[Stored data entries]
_ _ _

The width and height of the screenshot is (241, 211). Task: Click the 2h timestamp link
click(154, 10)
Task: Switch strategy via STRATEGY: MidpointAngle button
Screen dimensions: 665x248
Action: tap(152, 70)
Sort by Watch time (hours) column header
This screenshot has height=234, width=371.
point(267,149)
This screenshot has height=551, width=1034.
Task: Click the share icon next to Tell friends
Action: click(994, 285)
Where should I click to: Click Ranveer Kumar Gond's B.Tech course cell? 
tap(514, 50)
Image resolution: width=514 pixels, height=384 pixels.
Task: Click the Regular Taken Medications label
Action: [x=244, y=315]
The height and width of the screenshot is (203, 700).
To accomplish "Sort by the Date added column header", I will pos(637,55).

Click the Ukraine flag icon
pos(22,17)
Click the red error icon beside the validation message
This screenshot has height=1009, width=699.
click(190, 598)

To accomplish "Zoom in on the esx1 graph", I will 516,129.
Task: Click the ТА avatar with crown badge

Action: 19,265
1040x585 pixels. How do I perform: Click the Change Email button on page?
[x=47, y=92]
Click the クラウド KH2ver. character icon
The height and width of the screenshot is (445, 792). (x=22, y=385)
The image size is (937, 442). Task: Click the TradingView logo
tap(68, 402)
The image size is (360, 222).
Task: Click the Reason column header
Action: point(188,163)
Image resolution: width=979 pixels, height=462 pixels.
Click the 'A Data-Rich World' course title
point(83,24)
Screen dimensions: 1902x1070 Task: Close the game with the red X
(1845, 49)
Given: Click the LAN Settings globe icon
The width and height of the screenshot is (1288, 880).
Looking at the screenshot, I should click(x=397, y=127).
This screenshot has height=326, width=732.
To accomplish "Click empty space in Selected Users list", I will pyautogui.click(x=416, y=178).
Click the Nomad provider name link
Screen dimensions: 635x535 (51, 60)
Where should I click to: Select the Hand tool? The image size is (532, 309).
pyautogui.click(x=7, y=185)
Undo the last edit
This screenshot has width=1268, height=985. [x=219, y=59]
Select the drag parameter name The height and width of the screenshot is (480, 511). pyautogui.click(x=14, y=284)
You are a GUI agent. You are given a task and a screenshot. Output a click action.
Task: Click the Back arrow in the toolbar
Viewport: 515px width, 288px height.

_ _ _

- Exercise requirements
Only one stretch of the entries above is wanted: the lines from the one containing "Click the Ukraine flag icon" through the one containing "Given: Click the LAN Settings globe icon". Please reproduce it exactly.

- Response box
Click the Ukraine flag icon
pos(22,17)
Click the red error icon beside the validation message
This screenshot has height=1009, width=699.
click(190, 598)

To accomplish "Zoom in on the esx1 graph", I will 516,129.
Task: Click the ТА avatar with crown badge

Action: 19,265
1040x585 pixels. How do I perform: Click the Change Email button on page?
[x=47, y=92]
Click the クラウド KH2ver. character icon
The height and width of the screenshot is (445, 792). (x=22, y=385)
The image size is (937, 442). Task: Click the TradingView logo
tap(68, 402)
The image size is (360, 222).
Task: Click the Reason column header
Action: point(188,163)
Image resolution: width=979 pixels, height=462 pixels.
Click the 'A Data-Rich World' course title
point(83,24)
Screen dimensions: 1902x1070 Task: Close the game with the red X
(1845, 49)
Given: Click the LAN Settings globe icon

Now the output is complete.